During our month long stay in Budapest, we ate this dangerous/amazing street food five times. Each time we did, the experience became both progressively better and worse.
There are Serbian, Czech, Polish, and other variations on Lángos but Hungarians are the progenitors of this amazing heart attack food.
Lángos is deep-fried bread essentially, with a yeasty dough that sometimes includes potatoes and sour cream which makes it almost like a mutant latke. The dough (roughly the size of a small pizza) is dropped into a vat of oil, and slathered with garlic sauce, sour cream, and mounds of cheese.
The way people talk about Lángos in Budapest is similar to the way New Yorkers talk about pizza, which is initially what attracted me to it–that and the carnal grossness of the food itself. For such a simple set of ingredients there was an amazing amount of variation among the Lángos that we tried.
In search of the perfect specimen, I found three major categories:
-The Death Cracker: with less yeast and no potato, this version was crunchy and oily. We found these at a couple of markets, none of which were recommended to us.

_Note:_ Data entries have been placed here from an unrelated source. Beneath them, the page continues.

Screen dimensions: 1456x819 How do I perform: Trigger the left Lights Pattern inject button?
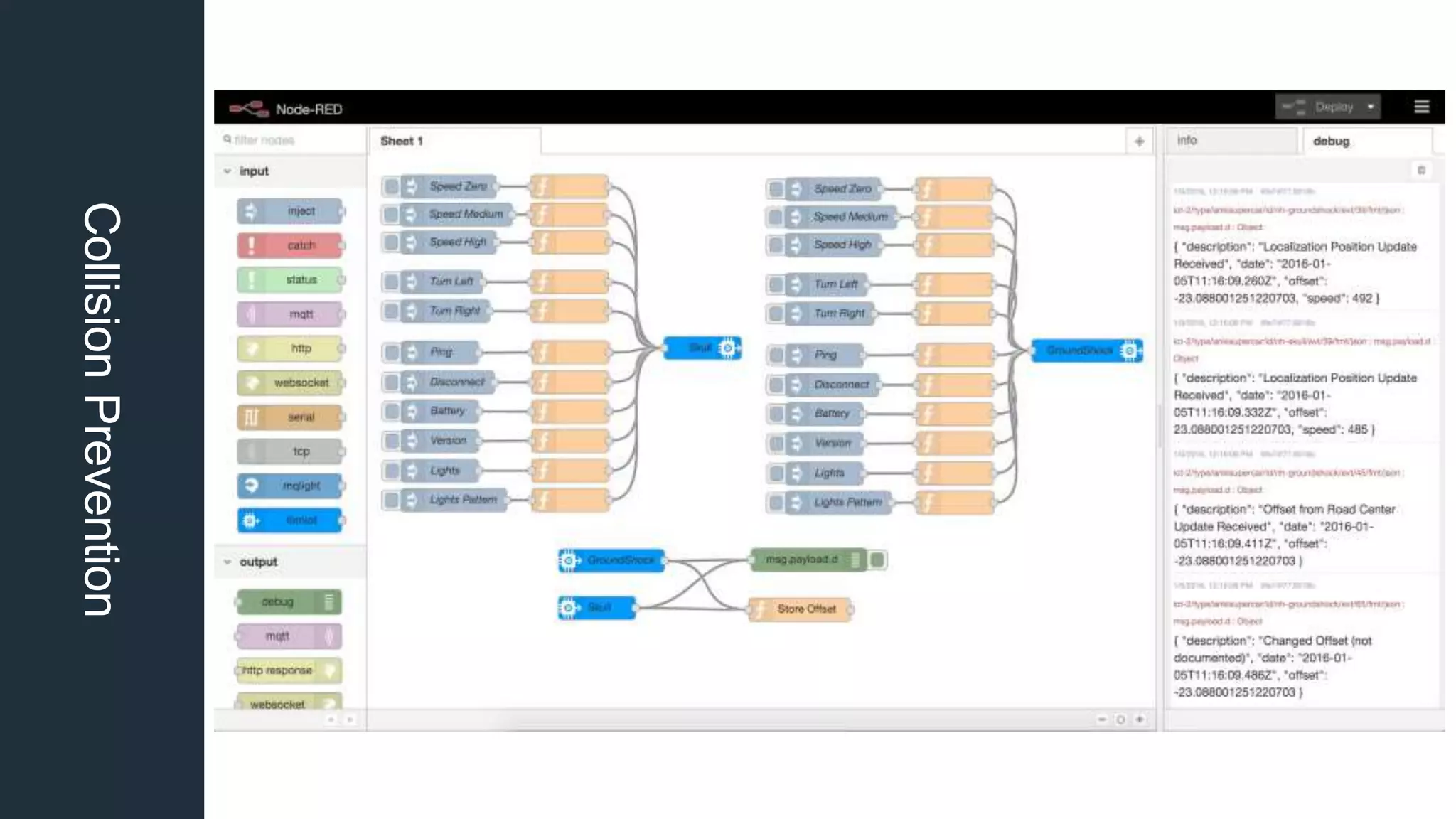[390, 500]
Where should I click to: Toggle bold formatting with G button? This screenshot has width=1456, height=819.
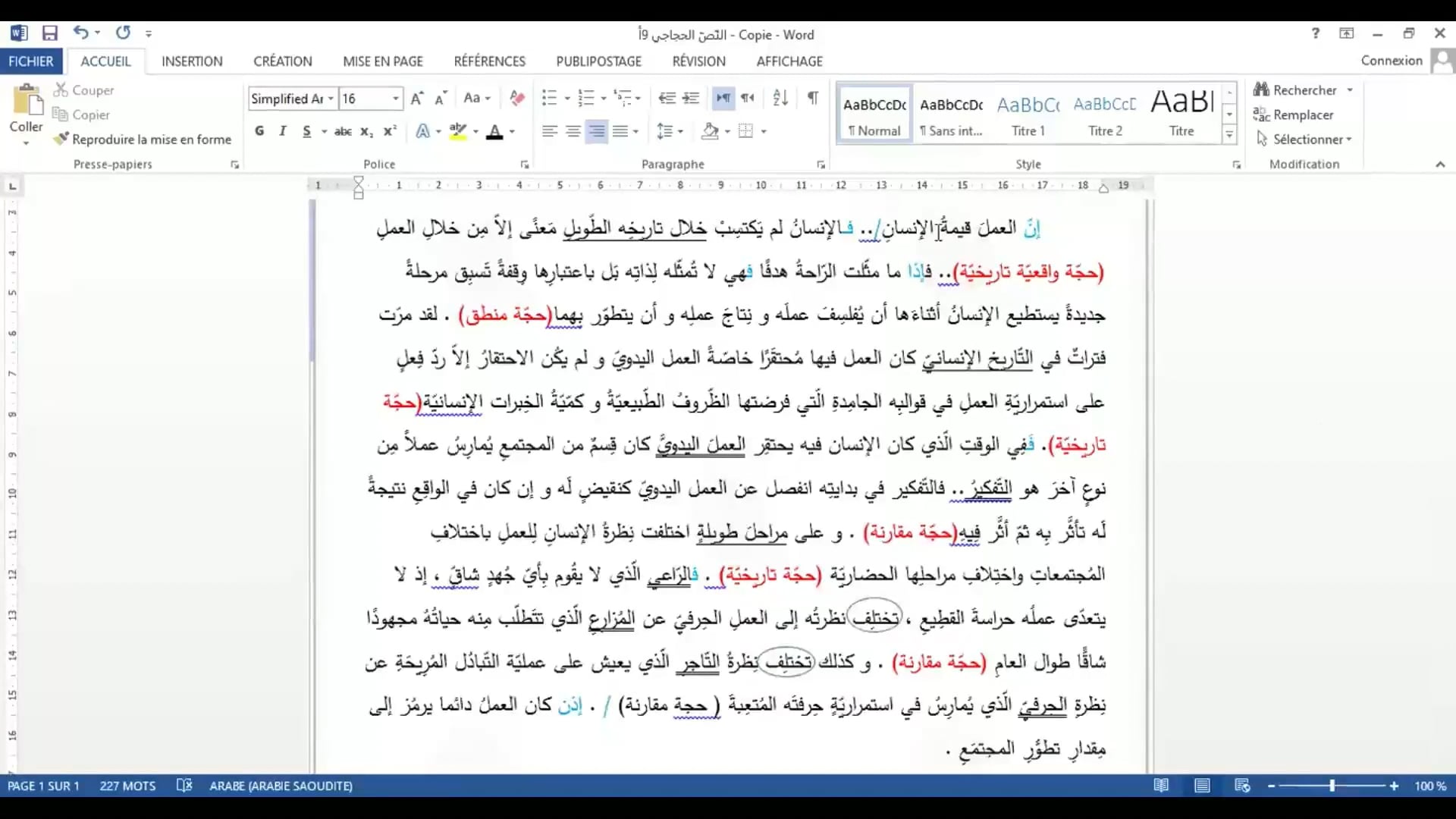259,131
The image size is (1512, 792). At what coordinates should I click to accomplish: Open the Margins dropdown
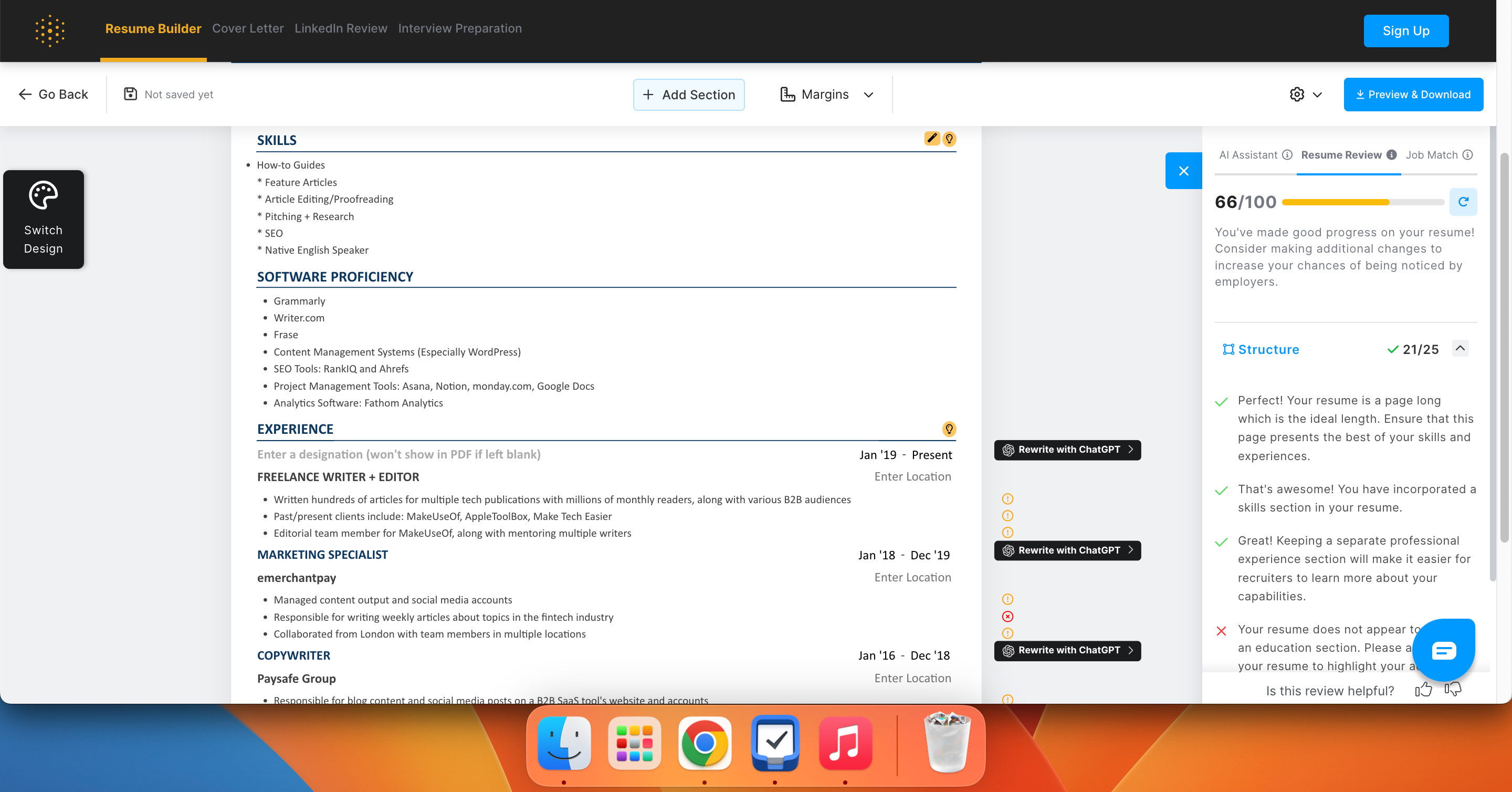(826, 95)
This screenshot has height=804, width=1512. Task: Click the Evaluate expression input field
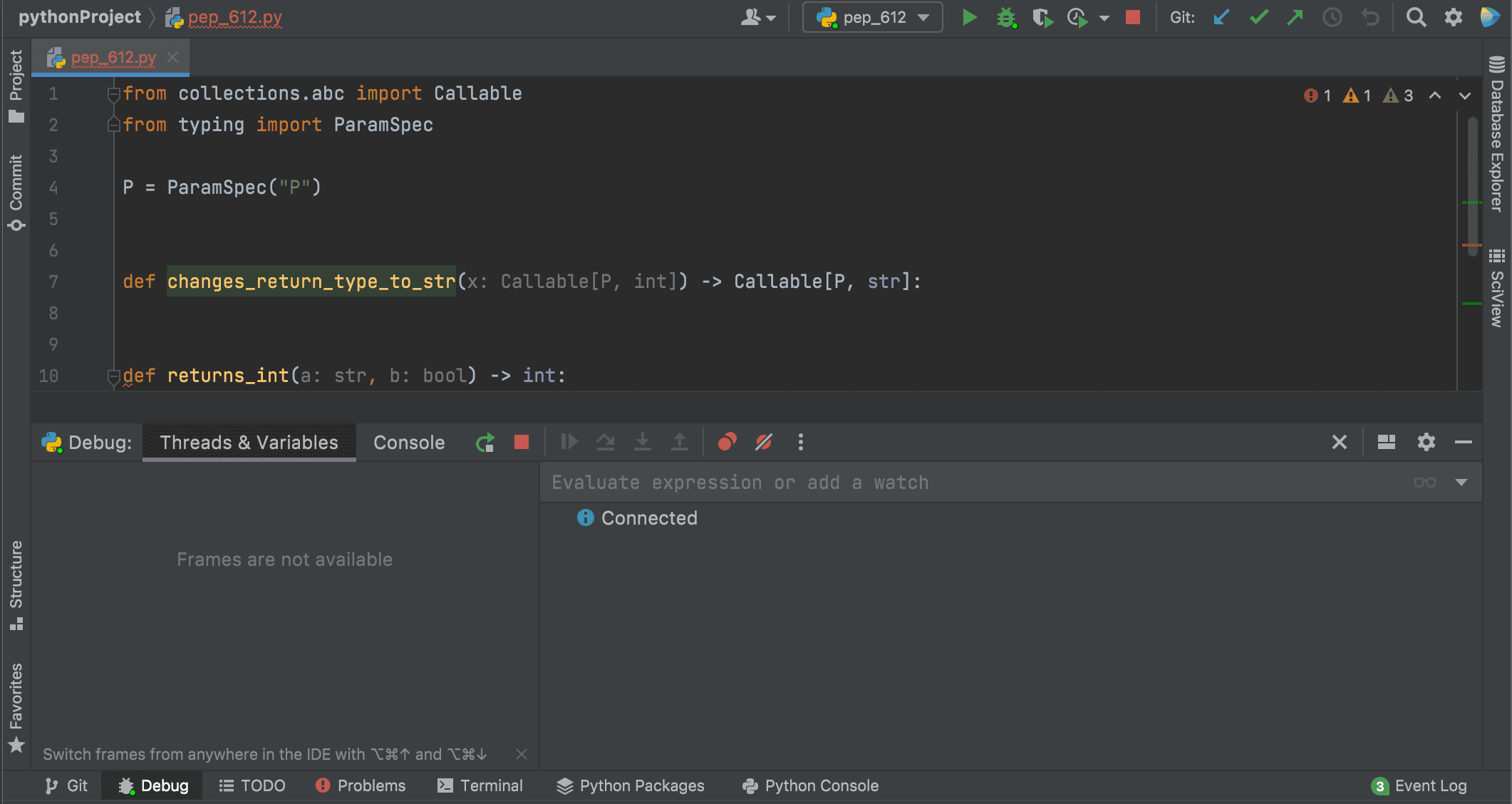point(969,483)
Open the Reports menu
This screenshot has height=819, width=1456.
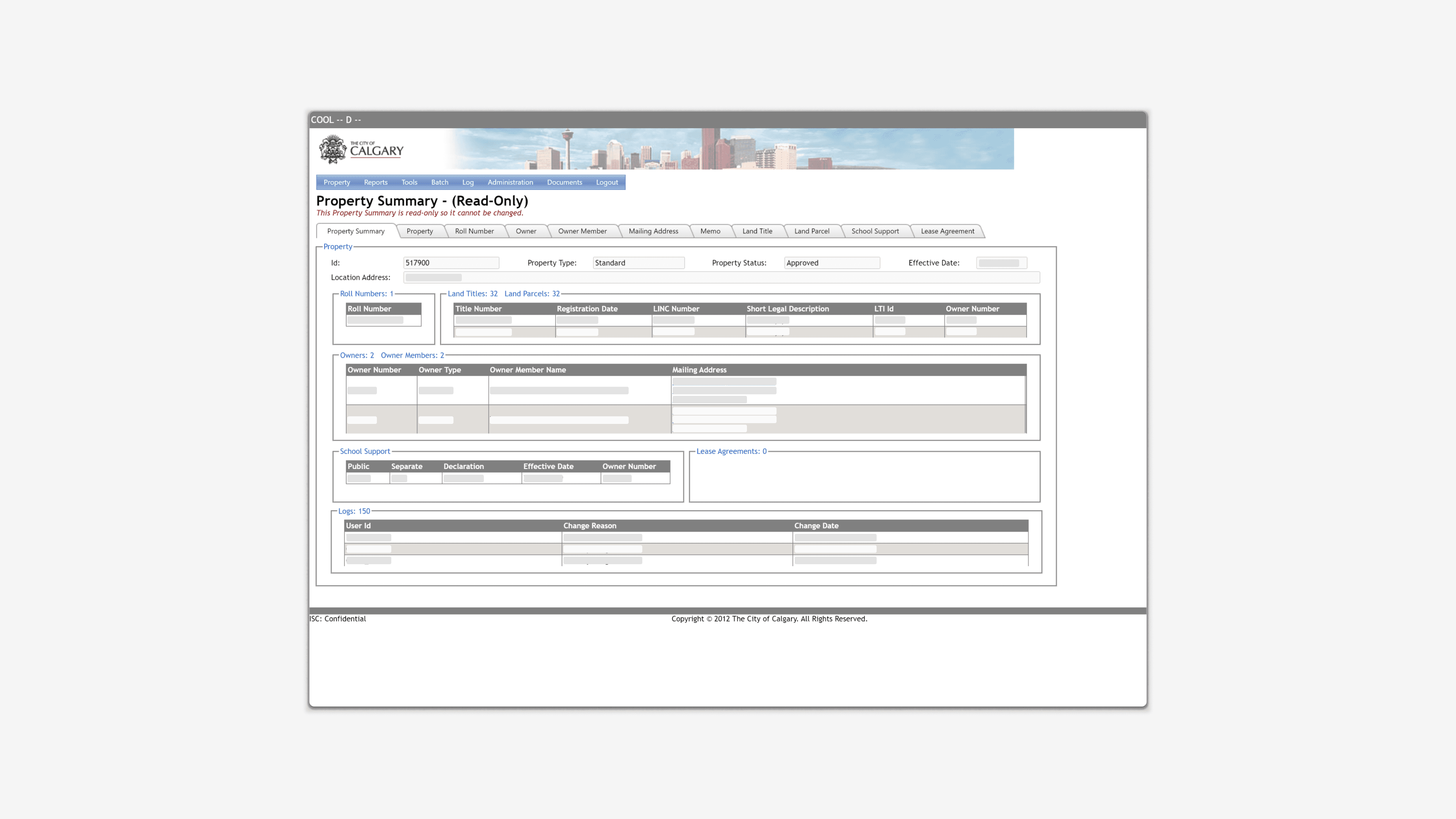point(375,182)
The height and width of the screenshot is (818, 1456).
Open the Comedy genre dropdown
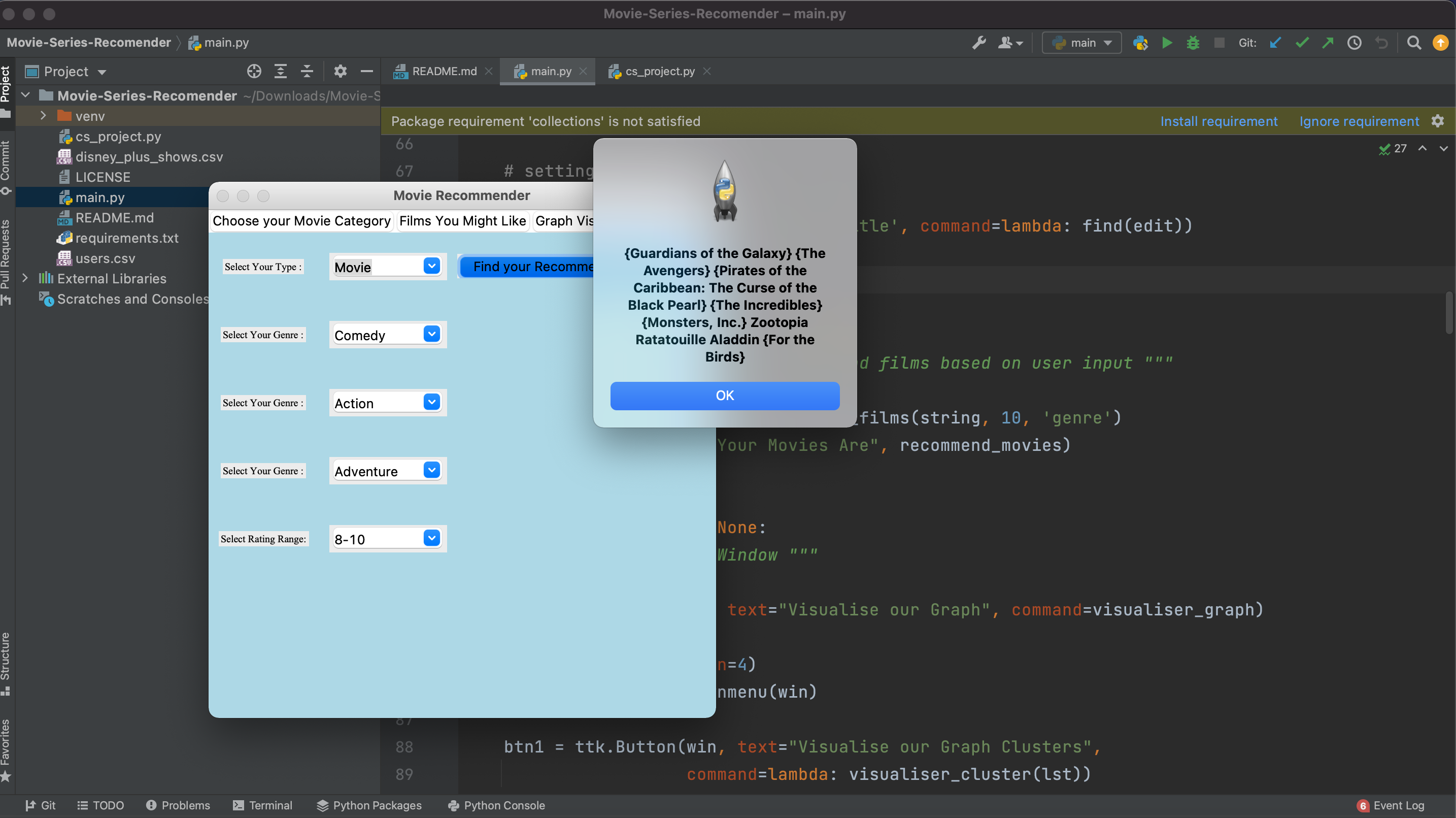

-The Nuclear Lattke: These contained mostly shredded potato, but were topped and prepared just as traditional Lángos is. Not the original, but satisfying nonetheless. This popular variation is sometimes called “Potato Lángos” or krumplis lángos
-The Last Supper: There are some Lángos that are softer..the dough is thicker, almost like a pizza crust. We found our favorite through our friend Kalman, who swore it to be the best, at the market on the Buda side of the city called Feny Utca Market.
I now believe that in the manner in which cats are said to have nine lives, humans are given around five Lángos before the body revolts. Once the quota is surpassed, the territory is treacherous. So choose your Lángos wisely, and the experience will be unforgettable.